ET:Euro falls on weak German data, rate cut prospects
LONDON: The euro fell to a two-week low against the dollar on Tuesday after weak German data fanned concerns about the euro zone economy and speculation the European Central Bank could cut interest rates.
A survey showed Germany's private sector shrank for the first time in five months in April, overshadowing improvements in French data.
The weak German data added to worries about the global economic outlook after earlier figures showed Chinese manufacturing growth slowed in April. This helped the yen higher and drove the commodity-linked Australian dollar to a six-week low against the U.S. dollar.
The euro fell 0.7 percent to $1.29735 and threatened to break decisively out of the $1.30 to $1.32 range that has held for the past couple of weeks.
"Weak German PMI data is hurting the euro and intensifying expectations of a rate cut from the ECB," said Niels Christensen, currency strategist at Nordea in Copenhagen.
Comments on Monday from European Central Bank policymakers on Monday about falling inflation and poor growth prospects in the euro zone suggested the central bank may be leaning towards a cut in its main refinancing rate, which stands at a record low 0.75 percent.
More losses could push the euro towards chart support at its 200-day moving average around $1.2936 and the early April low of $1.2740.
But Christensen said it would take more bad news and falls in equity markets to drag the euro towards $1.28, especially as he expected the yen to continue to weaken following aggressive monetary easing by the Bank of Japan.
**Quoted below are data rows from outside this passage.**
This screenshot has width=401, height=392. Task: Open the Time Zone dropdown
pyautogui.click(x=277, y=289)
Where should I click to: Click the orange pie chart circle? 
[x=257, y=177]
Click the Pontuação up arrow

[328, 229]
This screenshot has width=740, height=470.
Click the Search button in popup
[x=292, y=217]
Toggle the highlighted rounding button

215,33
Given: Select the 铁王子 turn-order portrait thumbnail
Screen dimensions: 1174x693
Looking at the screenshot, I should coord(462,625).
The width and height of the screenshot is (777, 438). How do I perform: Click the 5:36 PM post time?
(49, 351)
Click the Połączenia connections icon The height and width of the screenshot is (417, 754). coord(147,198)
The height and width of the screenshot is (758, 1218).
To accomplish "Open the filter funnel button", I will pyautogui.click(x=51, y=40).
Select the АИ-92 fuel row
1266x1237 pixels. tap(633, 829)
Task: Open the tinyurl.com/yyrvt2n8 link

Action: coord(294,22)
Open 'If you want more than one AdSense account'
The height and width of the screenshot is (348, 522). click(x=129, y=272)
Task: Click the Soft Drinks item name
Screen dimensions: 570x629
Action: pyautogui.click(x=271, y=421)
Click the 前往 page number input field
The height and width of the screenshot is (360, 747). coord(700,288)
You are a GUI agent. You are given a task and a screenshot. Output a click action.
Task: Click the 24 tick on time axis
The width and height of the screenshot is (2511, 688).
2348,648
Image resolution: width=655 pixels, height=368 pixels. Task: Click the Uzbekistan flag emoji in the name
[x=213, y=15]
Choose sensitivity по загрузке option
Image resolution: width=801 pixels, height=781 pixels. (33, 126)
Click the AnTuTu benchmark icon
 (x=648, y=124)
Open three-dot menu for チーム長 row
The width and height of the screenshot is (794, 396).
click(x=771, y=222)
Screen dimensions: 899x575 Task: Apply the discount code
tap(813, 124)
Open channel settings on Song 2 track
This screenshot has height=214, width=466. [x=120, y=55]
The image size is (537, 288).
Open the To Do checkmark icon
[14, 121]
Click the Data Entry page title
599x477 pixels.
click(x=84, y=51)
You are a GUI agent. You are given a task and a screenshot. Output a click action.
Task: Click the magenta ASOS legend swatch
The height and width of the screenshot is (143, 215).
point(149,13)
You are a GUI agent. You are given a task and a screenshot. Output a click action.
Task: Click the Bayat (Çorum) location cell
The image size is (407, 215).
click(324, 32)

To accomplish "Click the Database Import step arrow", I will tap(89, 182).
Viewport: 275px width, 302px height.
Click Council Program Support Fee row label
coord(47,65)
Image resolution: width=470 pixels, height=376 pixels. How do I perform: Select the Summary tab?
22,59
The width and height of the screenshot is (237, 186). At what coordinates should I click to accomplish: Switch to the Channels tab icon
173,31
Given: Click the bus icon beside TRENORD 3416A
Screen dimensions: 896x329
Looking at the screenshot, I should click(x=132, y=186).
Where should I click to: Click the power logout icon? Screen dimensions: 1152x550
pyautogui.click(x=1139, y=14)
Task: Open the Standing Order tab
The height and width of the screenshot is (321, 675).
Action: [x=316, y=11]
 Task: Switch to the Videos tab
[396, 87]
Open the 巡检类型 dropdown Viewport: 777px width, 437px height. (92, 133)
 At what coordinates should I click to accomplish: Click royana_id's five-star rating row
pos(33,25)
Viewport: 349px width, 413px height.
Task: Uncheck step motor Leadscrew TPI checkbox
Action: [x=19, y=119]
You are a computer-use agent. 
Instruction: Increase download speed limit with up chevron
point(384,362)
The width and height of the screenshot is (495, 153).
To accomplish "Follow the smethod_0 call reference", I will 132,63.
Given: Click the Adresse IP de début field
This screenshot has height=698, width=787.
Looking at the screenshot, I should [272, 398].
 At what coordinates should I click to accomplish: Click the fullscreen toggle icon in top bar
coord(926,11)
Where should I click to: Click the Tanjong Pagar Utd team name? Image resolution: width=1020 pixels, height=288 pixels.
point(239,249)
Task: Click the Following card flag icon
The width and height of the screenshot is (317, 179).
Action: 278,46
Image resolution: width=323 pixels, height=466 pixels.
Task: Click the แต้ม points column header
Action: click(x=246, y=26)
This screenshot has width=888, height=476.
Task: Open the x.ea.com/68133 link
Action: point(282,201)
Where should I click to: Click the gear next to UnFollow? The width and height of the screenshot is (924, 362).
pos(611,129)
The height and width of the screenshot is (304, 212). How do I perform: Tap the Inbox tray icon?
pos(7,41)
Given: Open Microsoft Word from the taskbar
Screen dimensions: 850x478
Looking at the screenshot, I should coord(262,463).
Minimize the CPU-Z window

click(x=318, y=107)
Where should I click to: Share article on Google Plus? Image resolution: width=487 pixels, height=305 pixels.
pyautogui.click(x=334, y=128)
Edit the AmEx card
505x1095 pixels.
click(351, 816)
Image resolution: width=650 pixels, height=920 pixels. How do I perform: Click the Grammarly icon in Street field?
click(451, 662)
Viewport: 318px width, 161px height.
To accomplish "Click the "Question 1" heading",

The euro fell more than 1 percent to 127.93 yen and pulling well below its April 11 three-year peak around 131.10 yen.
The yen, which typically rises when investors seek safety during times of heightened concern about the global economy, recovered broadly, with the dollar last down 0.5 percent at 98.69 yen.
The dollar has faced stiff resistance at the 100 yen level, having stalled when it hit a four-year high of 99.95 yen earlier this month, but most analysts and traders still believe it is on track to scale this peak.
"The dollar has tested the psychological 100 yen level twice and it will eventually be broken. I don't think the pullback will be very significant and I can't see it going below 96 yen unless equities take a real beating," Nordea's Christensen said.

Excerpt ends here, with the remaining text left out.